DATA LISTING section start
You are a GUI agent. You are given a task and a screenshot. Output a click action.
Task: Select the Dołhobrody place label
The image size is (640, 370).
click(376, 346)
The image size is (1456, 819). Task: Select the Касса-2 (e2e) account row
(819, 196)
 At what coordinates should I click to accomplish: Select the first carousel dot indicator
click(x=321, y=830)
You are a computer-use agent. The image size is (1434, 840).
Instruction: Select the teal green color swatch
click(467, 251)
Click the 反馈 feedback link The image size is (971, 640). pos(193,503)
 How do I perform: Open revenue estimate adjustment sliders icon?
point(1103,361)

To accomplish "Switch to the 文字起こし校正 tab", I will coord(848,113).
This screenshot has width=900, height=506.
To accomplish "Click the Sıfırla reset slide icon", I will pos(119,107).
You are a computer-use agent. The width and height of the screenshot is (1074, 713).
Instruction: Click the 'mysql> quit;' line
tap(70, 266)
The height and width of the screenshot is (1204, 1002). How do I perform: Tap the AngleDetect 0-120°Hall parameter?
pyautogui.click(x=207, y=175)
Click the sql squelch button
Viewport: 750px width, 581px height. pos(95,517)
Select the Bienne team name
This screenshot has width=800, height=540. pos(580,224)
DATA LISTING section end
GOAL OF THE EXERCISE:
Restate the listing word for word.

OUTPUT OF THE TASK:
You are a GUI agent. You are given a task and a screenshot. Output a click action.
Task: Select the Dołhobrody place label
The image size is (640, 370).
click(376, 346)
The image size is (1456, 819). Task: Select the Касса-2 (e2e) account row
(819, 196)
 At what coordinates should I click to accomplish: Select the first carousel dot indicator
click(x=321, y=830)
You are a computer-use agent. The image size is (1434, 840).
Instruction: Select the teal green color swatch
click(467, 251)
Click the 反馈 feedback link The image size is (971, 640). pos(193,503)
 How do I perform: Open revenue estimate adjustment sliders icon?
point(1103,361)

To accomplish "Switch to the 文字起こし校正 tab", I will coord(848,113).
This screenshot has width=900, height=506.
To accomplish "Click the Sıfırla reset slide icon", I will pos(119,107).
You are a computer-use agent. The width and height of the screenshot is (1074, 713).
Instruction: Click the 'mysql> quit;' line
tap(70, 266)
The height and width of the screenshot is (1204, 1002). How do I perform: Tap the AngleDetect 0-120°Hall parameter?
pyautogui.click(x=207, y=175)
Click the sql squelch button
Viewport: 750px width, 581px height. pos(95,517)
Select the Bienne team name
This screenshot has width=800, height=540. pos(580,224)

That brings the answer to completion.